[Source data]
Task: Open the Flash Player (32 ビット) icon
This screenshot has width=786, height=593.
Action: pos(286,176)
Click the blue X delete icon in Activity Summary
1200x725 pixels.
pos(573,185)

Goal of the exercise → Repeat each of the records exactly as written.

Answer →
Task: Open the Flash Player (32 ビット) icon
This screenshot has width=786, height=593.
Action: pos(286,176)
Click the blue X delete icon in Activity Summary
1200x725 pixels.
pos(573,185)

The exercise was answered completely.